Maybe you’ve already created a complete, or half-finished prototype? In this case, let them know either way, and be sure to share any essentials.
Most crucial to note, if you’ve completed something like this before, albeit unsuccessfully, then be sure to inform of this as well. The key to success is communicating outstanding issues which may have occurred in the past.
If it works with personal relationships, it works in IT projects too!
Greet the Team
Meet the people! And be sure to ‘talk, and talk, and talk’. Precise understanding equals success.
Did you know, that understanding each other is responsible for 98% of the IT business? Everything’s built on communication, managing expectations, and navigating between stakeholders.
In projects as advanced as those in IT development, take care to avoid costly misunderstandings!
Have you communicated and defined your project parameters? Did you ensure they’re understood to the finest detail? Lastly, does your IT Development team speak your language?

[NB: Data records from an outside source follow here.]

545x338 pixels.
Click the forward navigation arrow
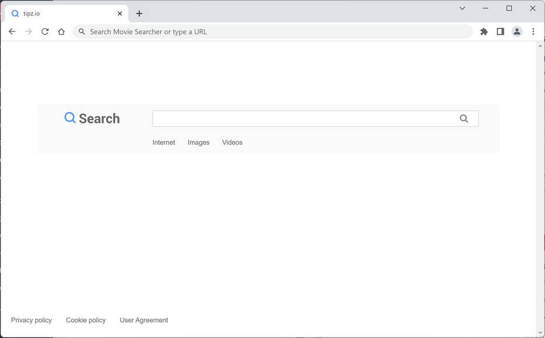click(x=28, y=32)
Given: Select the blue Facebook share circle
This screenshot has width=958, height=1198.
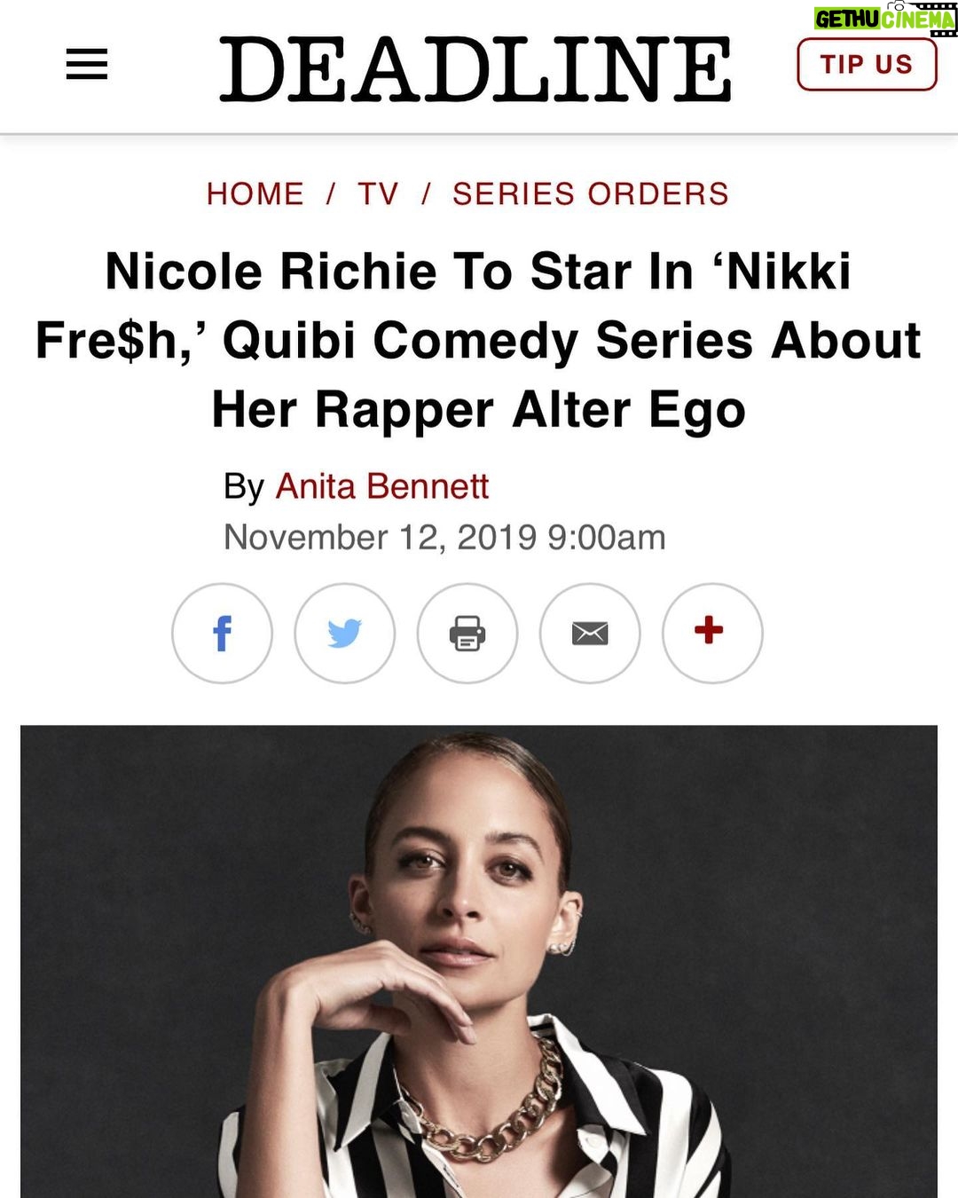Looking at the screenshot, I should click(223, 634).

Remember, if you can’t communicate, you can’t create.
It’s a big deal.
Enough money might even stop the earth’s rotation. Thus far, no project in history has approved such an amount. Not yet, at least.
In the case of your project – know how much is your organisation willing to spend? Keep this in high regard to your expectations as well.

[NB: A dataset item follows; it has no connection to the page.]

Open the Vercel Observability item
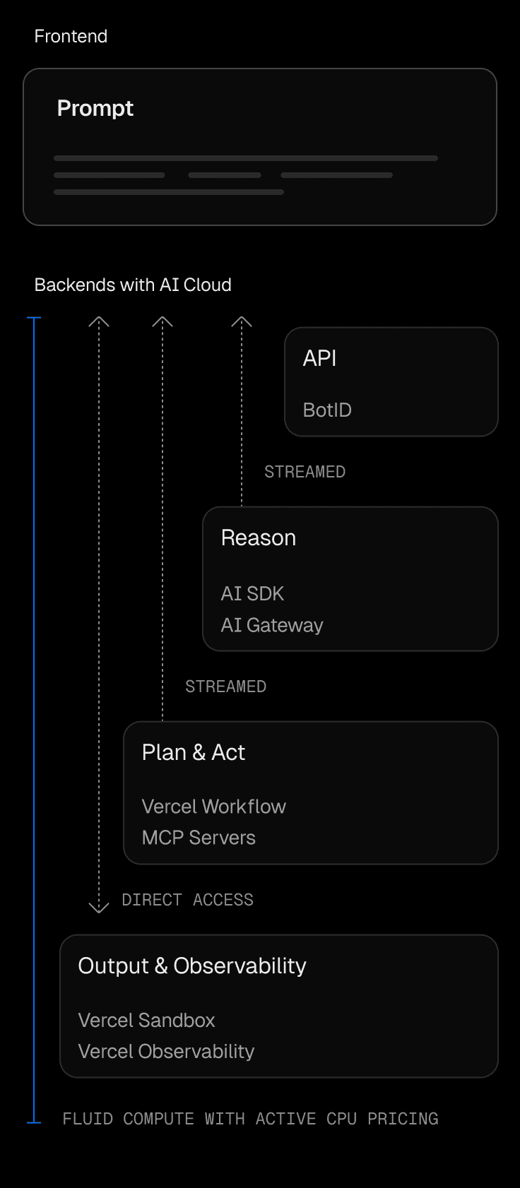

To put it simply: the greater the budget, the wider the possibilities range. New functionalities need time to test, whereas features will need development funding too. Money plays a decisive role in final quality. Bugs and glitches are best addressed with room in the budget to deal with this issue.
Always prioritise to realise.
Mock-ups & Wireframes
Sometimes, we have no idea what’s going on. But then again, sometimes we have clues.

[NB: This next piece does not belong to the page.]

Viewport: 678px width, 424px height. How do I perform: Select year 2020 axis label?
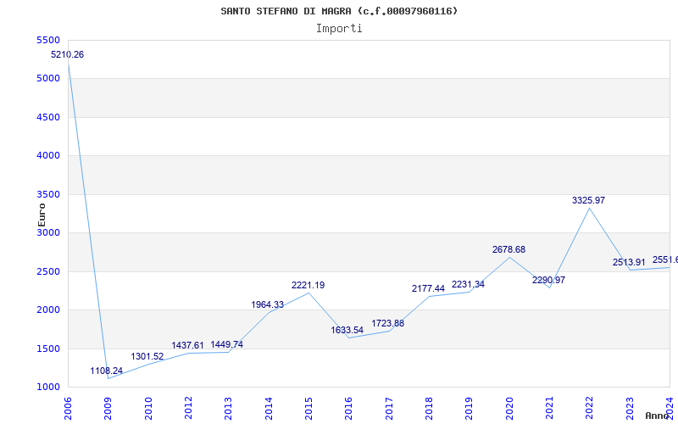509,405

Details are undoubtedly helpful – as are any specifics. Sometimes a basic vision is the framework for excellence – be sure to share any preliminary thoughts and plans with your development team. A trustworthy software house should be able to provide professional, concise, and non-judgemental feedback to your proposition.
Remember, there’s no such thing as a dumb idea!
The Master Checklist
Consider this a gentle reminder, rather than a ‘make or break’ list. In-fact, it’d be a surprise if you had ready-made answers to all these points.
The most important thing is to know what there is to know, and what questions to ask ahead. This will help you identify the competency of your next IT development team too!
- Dream. Do you have a vision? Problem, solution, dream.
- Be specific, but not pedantic. There’s a balance, respect it.
- Explore within. Ask yourself lots of questions.
- Have conviction. The strongest people and projects know who and what they are.
- Establish parameters. What metrics define your success?
- Be Realistic. Time and money are tangible factors with tangible consequences. Know this.
- Details. Share as many as you can.
- Execute. Go for it – with confidence.
As fundamental as these points are, it’s ok if you don’t have answers to some of the questions. Just be sure to give them a think.